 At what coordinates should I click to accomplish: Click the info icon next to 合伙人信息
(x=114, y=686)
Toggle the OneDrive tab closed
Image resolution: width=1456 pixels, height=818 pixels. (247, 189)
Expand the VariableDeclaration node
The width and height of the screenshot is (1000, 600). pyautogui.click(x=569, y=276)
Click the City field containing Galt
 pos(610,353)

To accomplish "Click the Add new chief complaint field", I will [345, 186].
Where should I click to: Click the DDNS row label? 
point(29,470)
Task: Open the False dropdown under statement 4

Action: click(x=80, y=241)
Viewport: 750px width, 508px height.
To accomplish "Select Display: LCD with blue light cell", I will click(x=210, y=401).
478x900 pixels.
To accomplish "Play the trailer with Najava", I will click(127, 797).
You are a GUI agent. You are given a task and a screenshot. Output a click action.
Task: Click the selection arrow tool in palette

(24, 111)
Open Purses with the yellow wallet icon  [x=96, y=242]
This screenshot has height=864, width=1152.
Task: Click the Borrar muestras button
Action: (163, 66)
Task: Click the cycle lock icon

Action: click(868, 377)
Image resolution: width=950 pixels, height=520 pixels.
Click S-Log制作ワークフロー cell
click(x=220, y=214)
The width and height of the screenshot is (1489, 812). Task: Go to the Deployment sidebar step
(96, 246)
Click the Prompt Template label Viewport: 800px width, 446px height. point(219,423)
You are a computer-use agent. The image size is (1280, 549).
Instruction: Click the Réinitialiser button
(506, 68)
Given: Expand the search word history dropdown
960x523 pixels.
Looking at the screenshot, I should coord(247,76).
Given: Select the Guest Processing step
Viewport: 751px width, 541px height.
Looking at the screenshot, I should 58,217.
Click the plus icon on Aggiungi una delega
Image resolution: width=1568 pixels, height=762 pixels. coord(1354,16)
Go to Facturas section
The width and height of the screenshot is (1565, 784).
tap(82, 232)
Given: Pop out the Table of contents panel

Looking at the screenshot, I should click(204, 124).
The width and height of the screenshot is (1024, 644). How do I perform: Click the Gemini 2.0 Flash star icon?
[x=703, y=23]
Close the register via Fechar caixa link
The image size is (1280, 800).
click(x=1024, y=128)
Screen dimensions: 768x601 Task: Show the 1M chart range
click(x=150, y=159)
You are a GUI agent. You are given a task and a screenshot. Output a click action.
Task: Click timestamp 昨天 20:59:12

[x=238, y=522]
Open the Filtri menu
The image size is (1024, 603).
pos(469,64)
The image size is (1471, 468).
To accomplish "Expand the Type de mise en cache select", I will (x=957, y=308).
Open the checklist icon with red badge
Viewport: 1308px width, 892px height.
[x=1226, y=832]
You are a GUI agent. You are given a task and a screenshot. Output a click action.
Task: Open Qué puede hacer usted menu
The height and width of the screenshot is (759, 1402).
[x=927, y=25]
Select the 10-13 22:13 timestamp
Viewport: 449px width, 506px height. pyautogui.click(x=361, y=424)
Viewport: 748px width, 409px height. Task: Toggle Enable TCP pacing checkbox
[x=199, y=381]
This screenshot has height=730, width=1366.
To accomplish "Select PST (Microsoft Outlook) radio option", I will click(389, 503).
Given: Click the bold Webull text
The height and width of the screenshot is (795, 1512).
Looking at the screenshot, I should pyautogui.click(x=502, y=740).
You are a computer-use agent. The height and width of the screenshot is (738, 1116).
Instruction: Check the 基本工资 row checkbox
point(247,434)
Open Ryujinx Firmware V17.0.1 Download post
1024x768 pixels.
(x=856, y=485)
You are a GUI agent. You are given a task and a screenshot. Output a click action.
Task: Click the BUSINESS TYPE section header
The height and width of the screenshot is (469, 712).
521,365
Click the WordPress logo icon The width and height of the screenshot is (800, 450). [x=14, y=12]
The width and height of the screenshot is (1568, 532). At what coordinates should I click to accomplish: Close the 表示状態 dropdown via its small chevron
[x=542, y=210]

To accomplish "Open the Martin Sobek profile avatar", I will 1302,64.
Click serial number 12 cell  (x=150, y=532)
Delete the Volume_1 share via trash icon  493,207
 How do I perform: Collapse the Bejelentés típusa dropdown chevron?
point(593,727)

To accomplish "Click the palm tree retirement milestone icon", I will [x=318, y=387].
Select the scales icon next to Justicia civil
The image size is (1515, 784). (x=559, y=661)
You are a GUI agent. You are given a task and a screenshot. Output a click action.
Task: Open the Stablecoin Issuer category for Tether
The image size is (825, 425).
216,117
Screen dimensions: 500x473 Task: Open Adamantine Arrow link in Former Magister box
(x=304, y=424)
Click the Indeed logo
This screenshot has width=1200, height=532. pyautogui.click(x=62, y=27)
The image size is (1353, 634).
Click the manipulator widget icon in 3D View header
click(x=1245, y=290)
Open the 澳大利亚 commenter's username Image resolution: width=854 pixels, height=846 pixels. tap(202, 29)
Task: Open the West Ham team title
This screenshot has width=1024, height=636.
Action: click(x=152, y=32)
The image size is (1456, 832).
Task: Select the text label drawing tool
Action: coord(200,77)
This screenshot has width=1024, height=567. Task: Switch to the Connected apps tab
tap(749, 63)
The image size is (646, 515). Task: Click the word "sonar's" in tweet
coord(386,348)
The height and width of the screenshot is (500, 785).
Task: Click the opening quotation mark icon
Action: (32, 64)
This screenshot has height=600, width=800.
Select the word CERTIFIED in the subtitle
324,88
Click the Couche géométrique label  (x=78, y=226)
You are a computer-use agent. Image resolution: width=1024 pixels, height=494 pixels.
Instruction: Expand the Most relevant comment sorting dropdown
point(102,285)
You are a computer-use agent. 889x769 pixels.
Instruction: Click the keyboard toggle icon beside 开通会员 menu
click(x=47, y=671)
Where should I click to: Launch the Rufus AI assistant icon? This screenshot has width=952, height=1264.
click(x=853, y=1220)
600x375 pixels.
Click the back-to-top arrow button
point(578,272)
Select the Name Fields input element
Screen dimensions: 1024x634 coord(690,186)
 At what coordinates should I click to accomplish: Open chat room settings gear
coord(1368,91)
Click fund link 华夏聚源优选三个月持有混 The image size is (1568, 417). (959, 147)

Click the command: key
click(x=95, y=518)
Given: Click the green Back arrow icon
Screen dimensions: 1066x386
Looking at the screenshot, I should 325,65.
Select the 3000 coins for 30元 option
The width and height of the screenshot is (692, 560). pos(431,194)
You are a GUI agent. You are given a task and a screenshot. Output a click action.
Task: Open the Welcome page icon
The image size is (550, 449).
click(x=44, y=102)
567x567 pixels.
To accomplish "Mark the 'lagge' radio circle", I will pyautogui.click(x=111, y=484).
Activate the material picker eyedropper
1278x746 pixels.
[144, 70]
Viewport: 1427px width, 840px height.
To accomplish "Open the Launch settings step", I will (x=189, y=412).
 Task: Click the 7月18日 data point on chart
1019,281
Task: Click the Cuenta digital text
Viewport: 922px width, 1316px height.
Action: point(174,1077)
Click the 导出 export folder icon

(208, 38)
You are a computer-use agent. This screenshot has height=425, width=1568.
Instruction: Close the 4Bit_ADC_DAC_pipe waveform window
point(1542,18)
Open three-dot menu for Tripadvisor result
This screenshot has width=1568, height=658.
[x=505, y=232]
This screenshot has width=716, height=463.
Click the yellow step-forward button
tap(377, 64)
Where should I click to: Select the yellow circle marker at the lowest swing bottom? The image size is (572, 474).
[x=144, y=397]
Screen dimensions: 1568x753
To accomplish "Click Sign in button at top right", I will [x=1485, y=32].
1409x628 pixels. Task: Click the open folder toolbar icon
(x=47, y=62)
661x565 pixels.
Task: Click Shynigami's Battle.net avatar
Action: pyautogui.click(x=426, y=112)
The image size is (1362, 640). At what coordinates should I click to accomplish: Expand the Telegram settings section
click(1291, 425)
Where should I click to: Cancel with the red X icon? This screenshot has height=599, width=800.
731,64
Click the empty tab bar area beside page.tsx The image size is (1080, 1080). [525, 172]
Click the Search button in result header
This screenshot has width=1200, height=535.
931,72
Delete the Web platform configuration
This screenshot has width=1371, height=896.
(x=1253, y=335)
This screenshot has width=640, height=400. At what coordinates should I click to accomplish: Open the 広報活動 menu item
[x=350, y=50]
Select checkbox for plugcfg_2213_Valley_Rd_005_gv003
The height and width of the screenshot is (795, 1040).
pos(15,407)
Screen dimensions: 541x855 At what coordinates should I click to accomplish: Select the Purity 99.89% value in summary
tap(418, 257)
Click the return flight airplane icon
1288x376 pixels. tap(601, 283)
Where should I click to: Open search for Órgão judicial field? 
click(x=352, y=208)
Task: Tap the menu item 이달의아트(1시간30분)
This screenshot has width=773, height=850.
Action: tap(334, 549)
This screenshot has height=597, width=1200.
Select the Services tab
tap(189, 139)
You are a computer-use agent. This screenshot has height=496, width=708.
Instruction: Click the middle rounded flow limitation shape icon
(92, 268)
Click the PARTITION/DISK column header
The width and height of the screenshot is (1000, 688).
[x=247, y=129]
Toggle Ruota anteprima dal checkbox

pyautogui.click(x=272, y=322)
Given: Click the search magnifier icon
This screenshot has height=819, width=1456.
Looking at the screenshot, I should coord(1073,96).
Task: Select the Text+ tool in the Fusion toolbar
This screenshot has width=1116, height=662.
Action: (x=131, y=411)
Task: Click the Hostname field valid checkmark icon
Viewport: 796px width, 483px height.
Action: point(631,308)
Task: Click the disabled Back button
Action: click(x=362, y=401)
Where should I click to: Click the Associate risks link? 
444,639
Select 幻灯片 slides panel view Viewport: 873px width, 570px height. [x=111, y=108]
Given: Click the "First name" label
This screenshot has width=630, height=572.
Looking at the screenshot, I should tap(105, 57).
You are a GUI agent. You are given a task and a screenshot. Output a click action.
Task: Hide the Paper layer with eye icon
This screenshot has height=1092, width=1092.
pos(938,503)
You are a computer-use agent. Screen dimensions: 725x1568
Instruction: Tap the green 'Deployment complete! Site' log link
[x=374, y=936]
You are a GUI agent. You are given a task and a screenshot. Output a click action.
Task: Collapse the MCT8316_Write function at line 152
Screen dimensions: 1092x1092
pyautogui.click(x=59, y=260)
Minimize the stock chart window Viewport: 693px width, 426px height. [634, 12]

* * * * *

* [TASK DETAILS]:
The answer must consist of every line from the records above that holds "result".

* [TASK RESPONSE]:
Open three-dot menu for Tripadvisor result
Click the Search button in result header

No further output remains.